Seçimin Kesin Galibini Açıklıyorum!
Mükremin Kızılca
1963 yılından beri seçimleri büyük bir keyifle izlerim. Bütün bu izlenimler üzenine bende şu düşünceler netleşti:
Oylarımız bizi adam yerine koyana, oy hatırına değil adam sayılmak icabı bize gelip selam verene ve seçimden önce bizzat gelip bizimle görüşen adaya olacaktır.
Bu seçimde vaatlerin değil kişiliklerin ön plana çıkacağı, partilerin değil adayların işi götüreceği, kin ve nefret tohumu ekenlerin aut herkesi kucaklayanların in olacağı, mitinglerin değil özel sohbetlerin etki göstereceği kesin gibi.
Bu seçimde; bir mahalleye, köye ve toplantıya varıp oradakilerle hasbihal edip gönül alan adaylardan, gelemeyenlerin ikamet yerlerine varan adaylar daha önde olacaktır.
Bu seçimde hatırlar ve hatıralar değil gerçekler işi götürecek. Tarih değil hal ve istikbal işi göğüsleyecek. Kibir değil tevazu, büyüleyici özellik değil iltifat, şıklık değil sadelik, uzaktan bakan değil yaklaşan seçimi alacak.

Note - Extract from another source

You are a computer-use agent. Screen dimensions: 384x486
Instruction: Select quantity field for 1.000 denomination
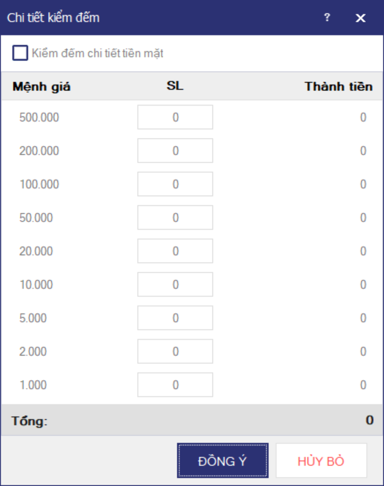pyautogui.click(x=175, y=385)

Halkın ayağına değil başına bakan, yanına oturup diz çöken, seçmenin omuzuna elini koyan, milletin gözüne bakarak konuşan, oy hatırına değil kalıcı dostluklar peşinde olan, kimseye ittifak ve cephe gözüyle bakmayan, muhatabın kalbinde iz bırakan, tebessümü sahte değil içten olan, yapamayacaklarını vaat etmeyen adaylar seçimi kazanacaktır.
Partisine güvenerek gevşek davrananlar değil kendi çalışmalarına güvenenler, bundan önceki seçim istatistiklerine bakarak rehavet gösterenler değil tek tek bütün seçmenlerle görüşenler, mitinglerdeki kalabalıklara aldanıp yatanlar değil oylarının sahiplerinin gözünde olanlar kazanacaklardır.
İslam akaidinde “Allahtan tam emin olmak da tam meyus olmak ta küfürdür” diye bir madde vardır. Seçimlerde de hiçbir seçmen oyu çantada keklik olarak görülemez, görenler ve ona göre emin olanlar bu seçimin kaybedenleri olacaktır.
Bu seçimin kaybedenlerinin en başında; milletin kutsallarına alaysı yaklaşanlar, milletin sevdiği ve kalbine koyduğu liderlere hakaret edenler, milletle beraber aynı saffı ve mihrabı paylaşmayanlar, milleti kamplara bölenler, kendisinden başkasına şerefi ve haysiyeti layık görmeyenler, kendisi olmazsa kıyametin kopacağını ve Türkiye’nin sonunun geleceğini var sayanlar olacaktır.
Bu seçimi: vatandaşa değil de anketlere gönül bağlayanlar, ekonomik sıkıntısından yararlanmak isteyenler, mevcut ve eski yönetimlere sövmekten medet umanlar, rakibini kötülemek için sosyal medyada trol tutanlar asla kazanamayacaktır.
Seçmenle konuşurken gözü başka yerde olan, seçmene maddi değerine göre değer veren, seçmenin sırtına, ayağına, urbasına bakan, tokalaştıktan sonra “nasılsınız” ile başlayan bir çift kelam etmeyen ve seçmende adam yerine konma algısı meydana getirmeyenlere oy yok!
Bu seçimin galibi aristokrasi değil demokrasi olacaktır.